On 1 December 2014, the government of Malaysia briefly ended the subsidy of all fuels, taking advantage of low oil prices at the time, potentially saving the government almost RM20 billion ringgit (US$5.97 billion) annually. A managed float mechanism was put in place where prices would adjust according to the market rate. Subsidies for fuels was re-introduced in 2018.

==Budget implications==
Prime Minister Najib cited improving the government's balance sheet as a key reason for subsidy reform.
The Malaysian government spent RM24.5 billion on subsidies in 2009, contributing to a large deficit amounting to 7% of GDP. Subsidy rationalisation will save about RM750 million in 2010. The government projects that it will still spend RM7.82 billion on fuel and sugar subsidies the same year. Najib expressed hope that reforms would inspire the confidence of financial markets. Moody's Investors Service said that Malaysia's subsidy cuts were partially responsible for maintaining its standing in financial markets and that there is "upward pressure" on its bond rating.

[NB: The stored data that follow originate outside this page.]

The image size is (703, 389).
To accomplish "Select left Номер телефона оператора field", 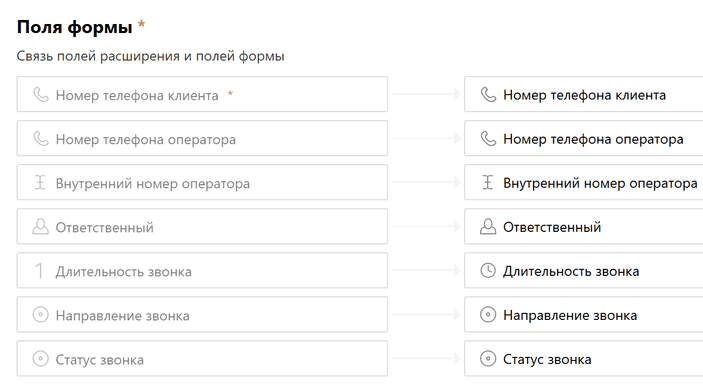I will 202,138.
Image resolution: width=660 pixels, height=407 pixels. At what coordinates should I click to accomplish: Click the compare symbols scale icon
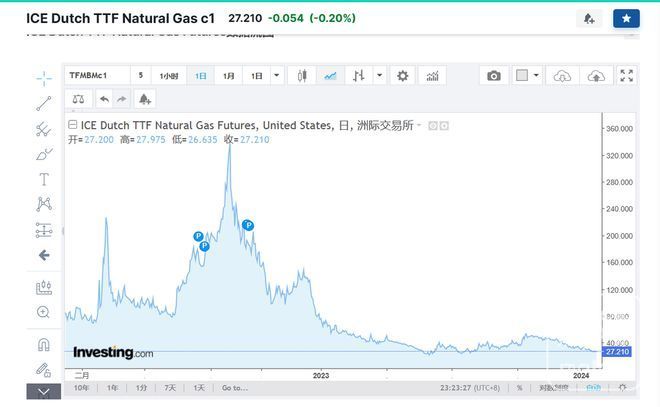(79, 99)
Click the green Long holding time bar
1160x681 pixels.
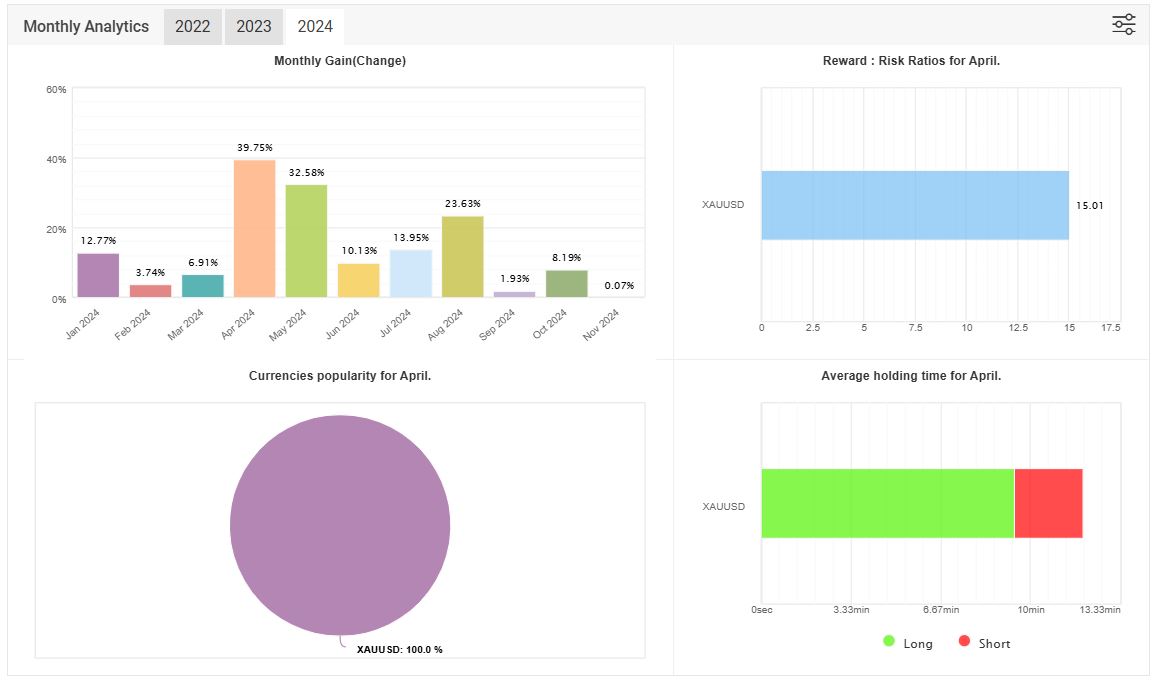(x=887, y=503)
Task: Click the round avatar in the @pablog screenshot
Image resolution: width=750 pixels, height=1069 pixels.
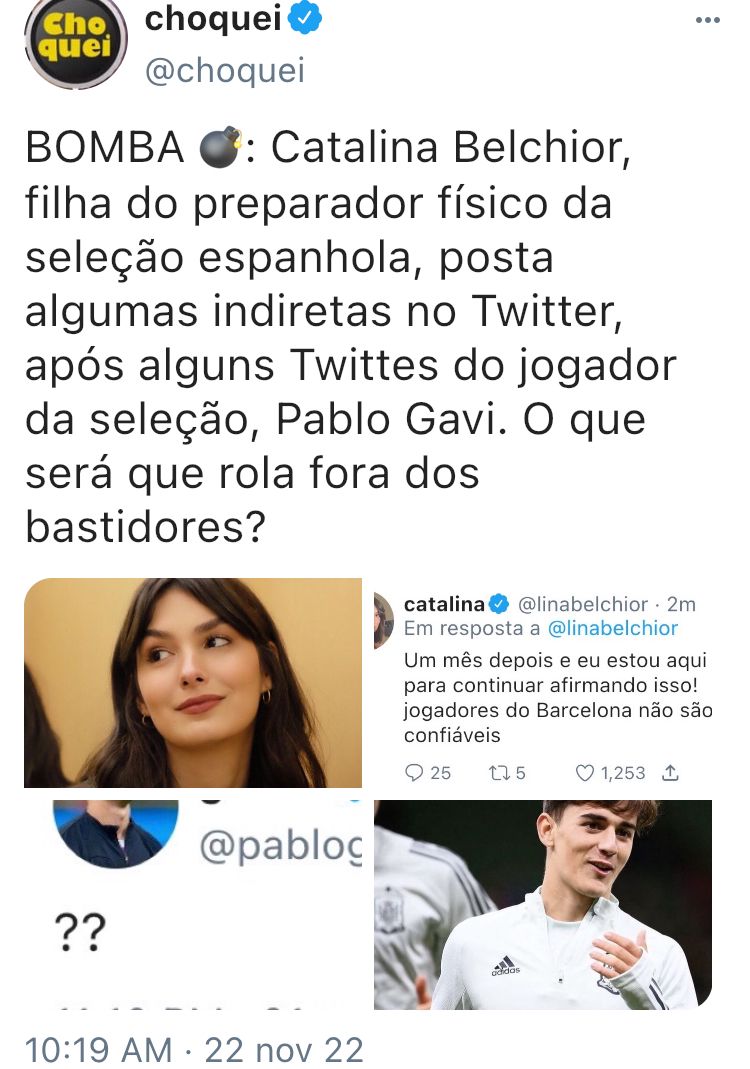Action: point(115,833)
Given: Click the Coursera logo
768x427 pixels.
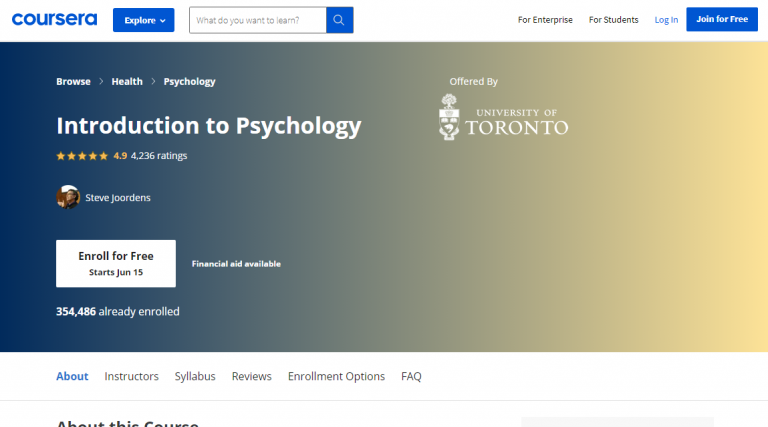Looking at the screenshot, I should pos(55,20).
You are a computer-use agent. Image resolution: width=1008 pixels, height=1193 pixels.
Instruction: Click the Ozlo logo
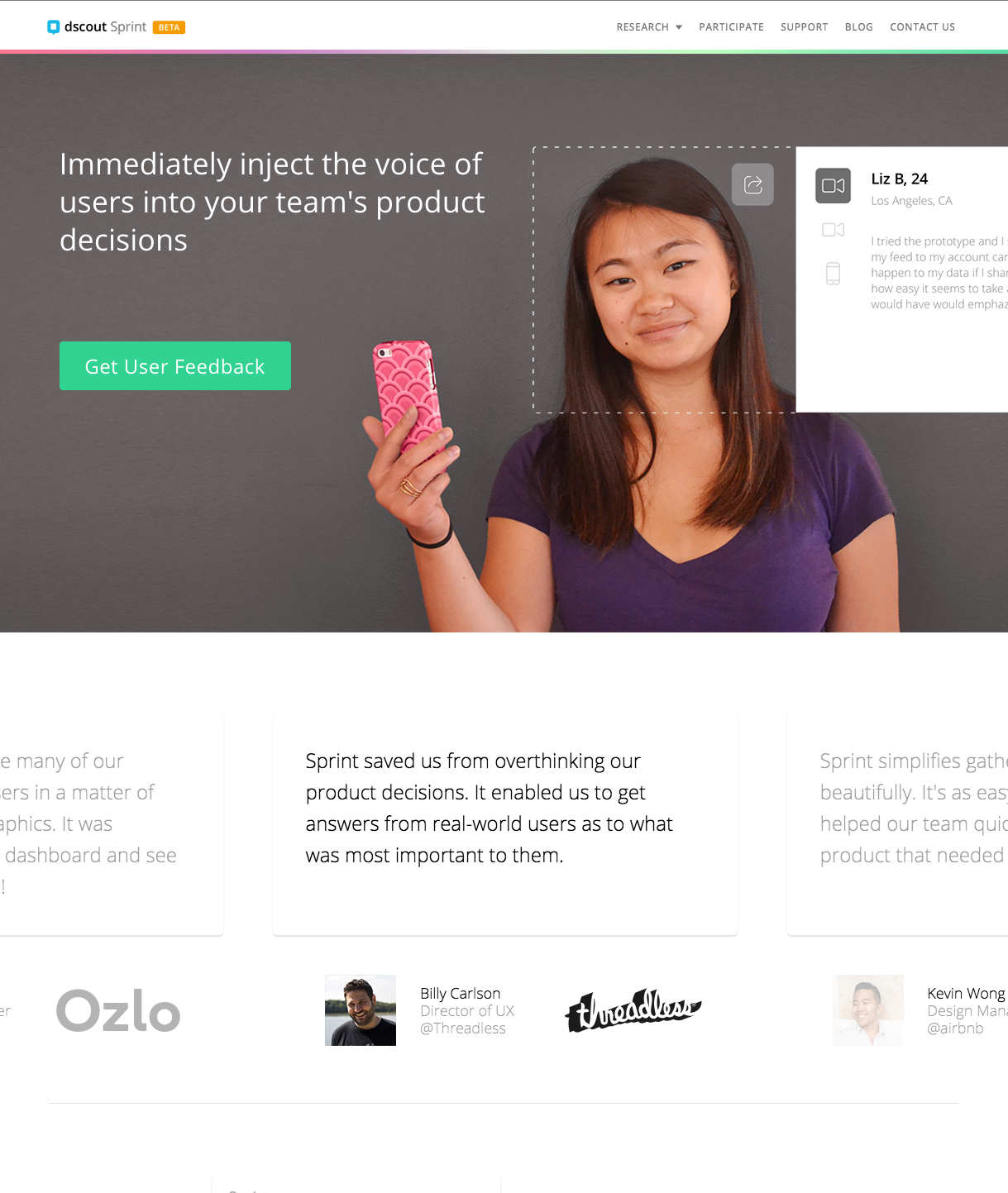click(118, 1010)

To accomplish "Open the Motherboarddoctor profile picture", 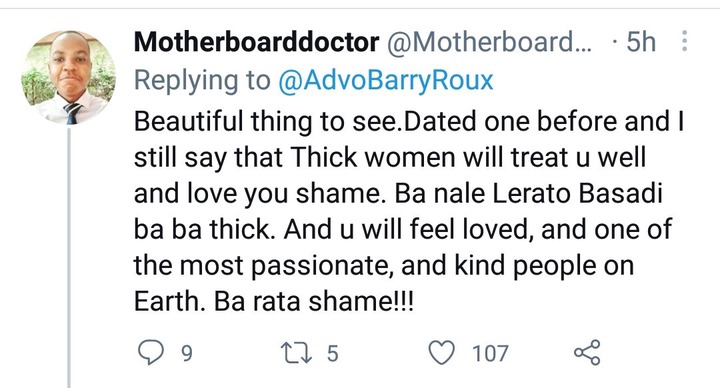I will (x=68, y=77).
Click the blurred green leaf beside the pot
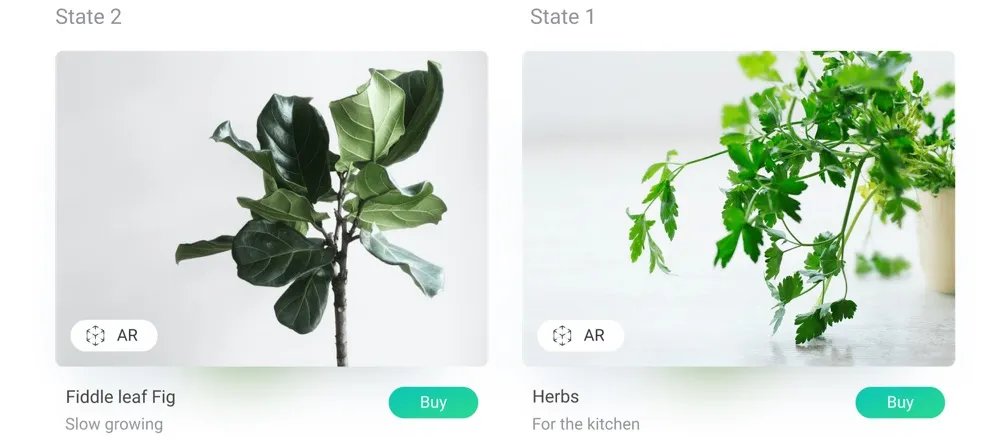 click(882, 264)
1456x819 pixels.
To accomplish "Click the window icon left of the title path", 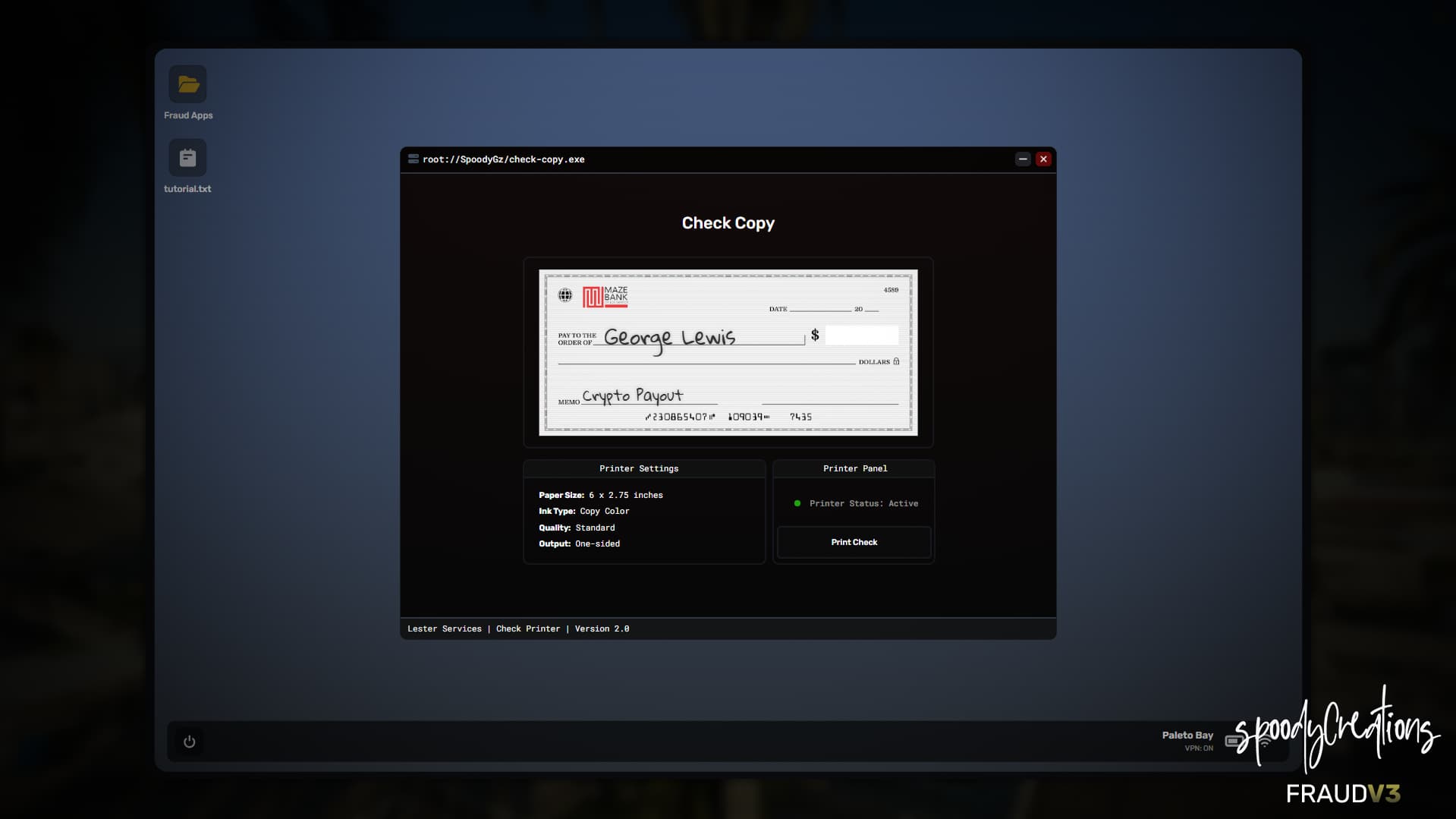I will pos(414,159).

The prime minister emphasised that not all of the savings would go to deficit reduction. He said to reporters, "We use the savings from expenditure to fulfil more agenda such as the National Key Results Area (NKRA) and National Key Economic Areas which we are implementing." Scholarships for excellent students and healthcare efforts such as the 1Malaysia Clinics were specifically mentioned. Najib said that these changes would only minimally impact family budgets while bringing long-term benefits to the nation.

==Smuggling and shortages==
Malaysia's extensive system of subsidies has been linked to shortages and smuggling of commodities. Malaysian fisherman often abandon fishing to sell fuel intended for their boats to their counterparts in countries like Thailand and Indonesia that do not offer similar subsidies. According to Domestic Trade, Cooperatives and Consumerism Minister Ismail Sabri Yaakob businesses eligible for subsidised sugar often dramatically over-order and illegally sell their surplus to industries that are not targeted for subsidy. Such schemes can sometimes make it difficult for consumers to locate and purchase commodities.

== Anwar Ibrahim era ==
After the 2022 Malaysian general election which saw the establishment of a unity government led by Pakatan Harapan (PH), Prime Minister Anwar Ibrahim announced a review of government subsidies, aiming to direct funds towards lower-income groups. During the 2026 Strait of Hormuz crisis, the cost for the government to maintain these subsidies reached RM3.2 billion a month.